◆ DATA ENTRIES:

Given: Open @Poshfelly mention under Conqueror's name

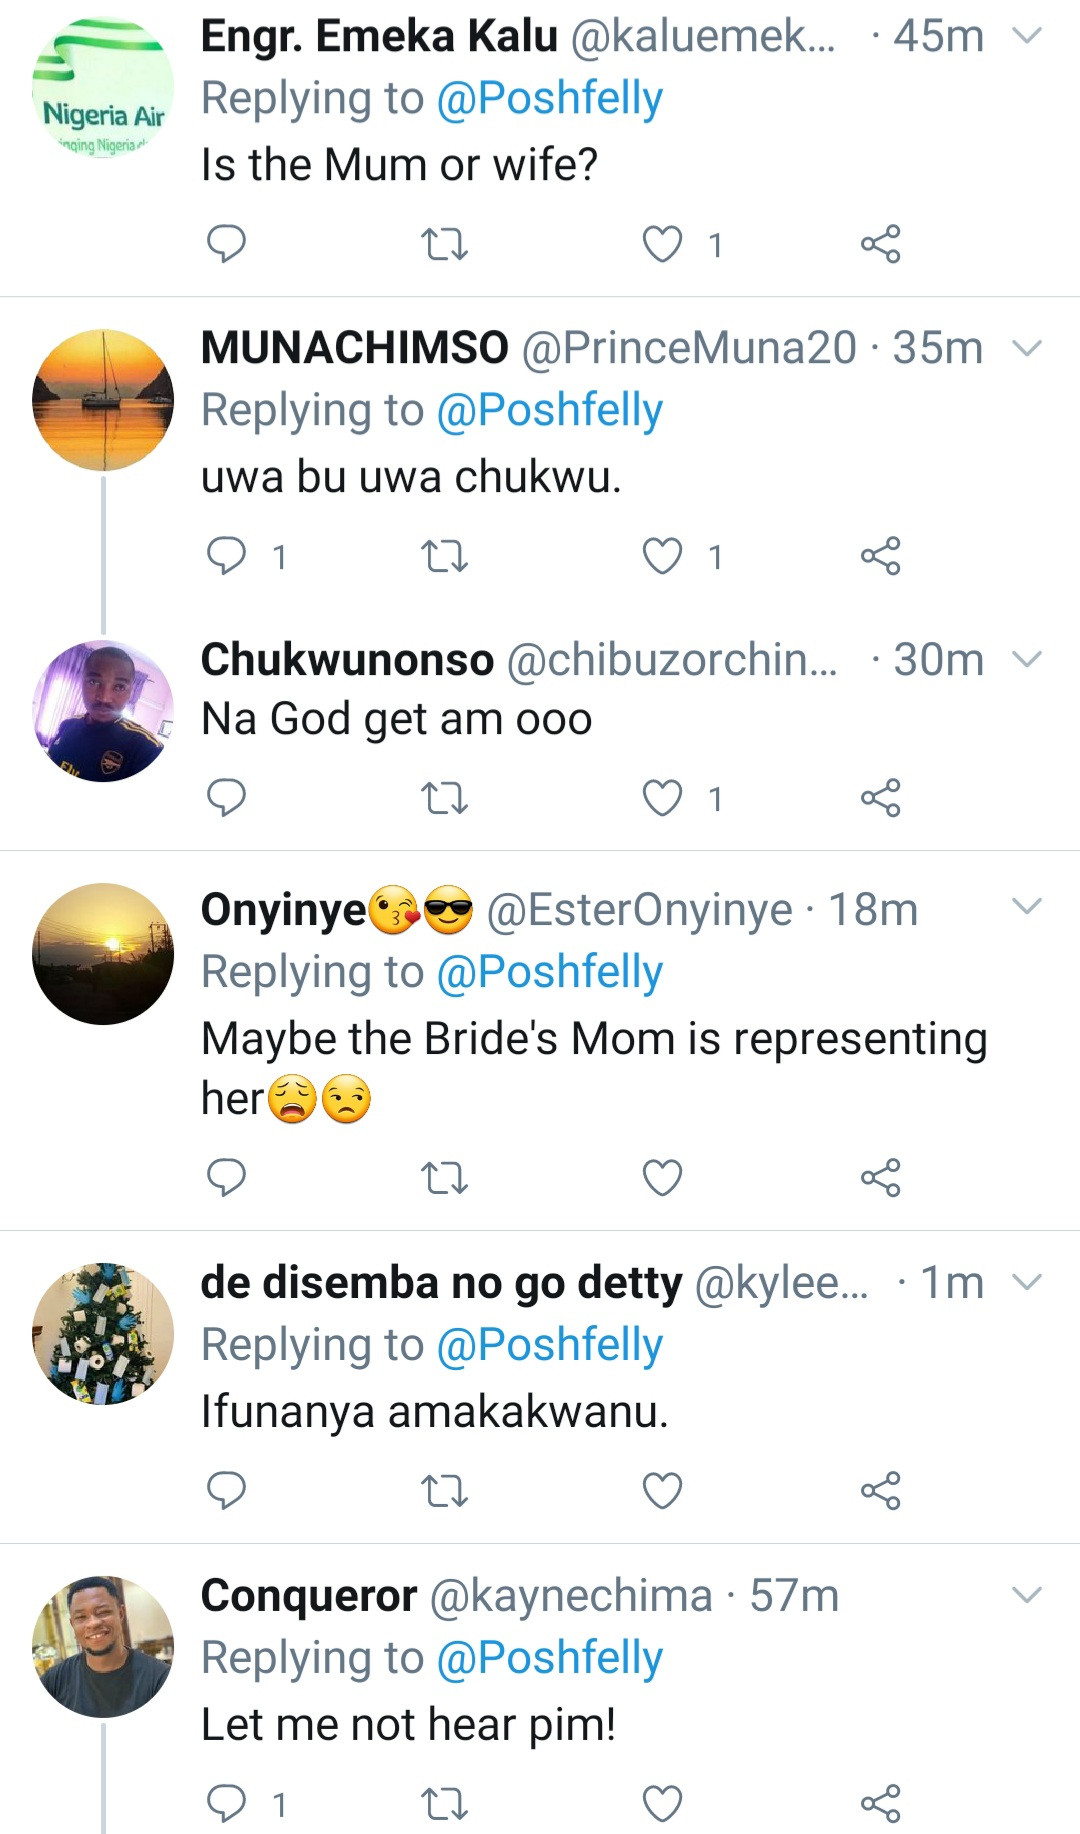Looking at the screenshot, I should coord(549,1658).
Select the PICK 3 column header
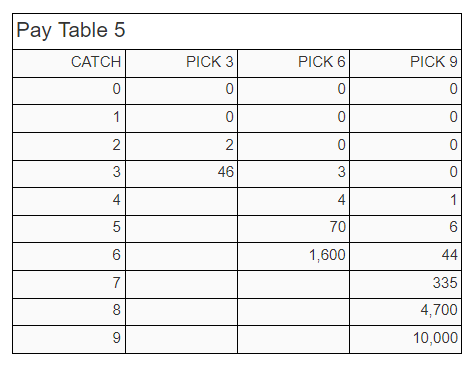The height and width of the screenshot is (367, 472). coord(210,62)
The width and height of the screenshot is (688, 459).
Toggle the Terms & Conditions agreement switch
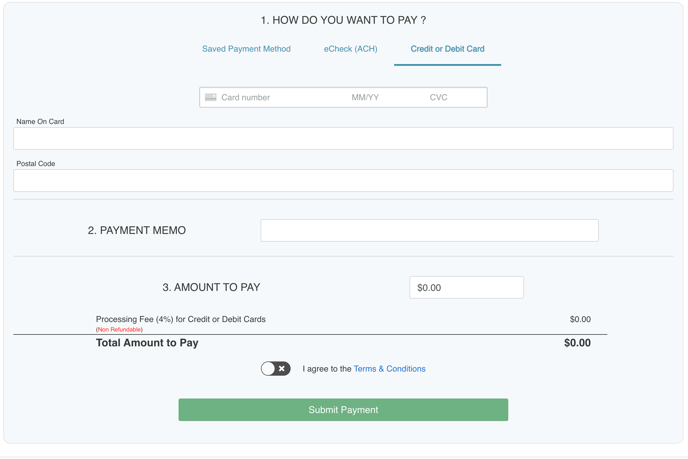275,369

◆ BRIEF: Set down the records again word for word, starting at the line containing "The width and" and continuing through the end of the records. Leave the pictures out.

◆ SOLVED EXERCISE:
The width and height of the screenshot is (688, 459).
Toggle the Terms & Conditions agreement switch
275,369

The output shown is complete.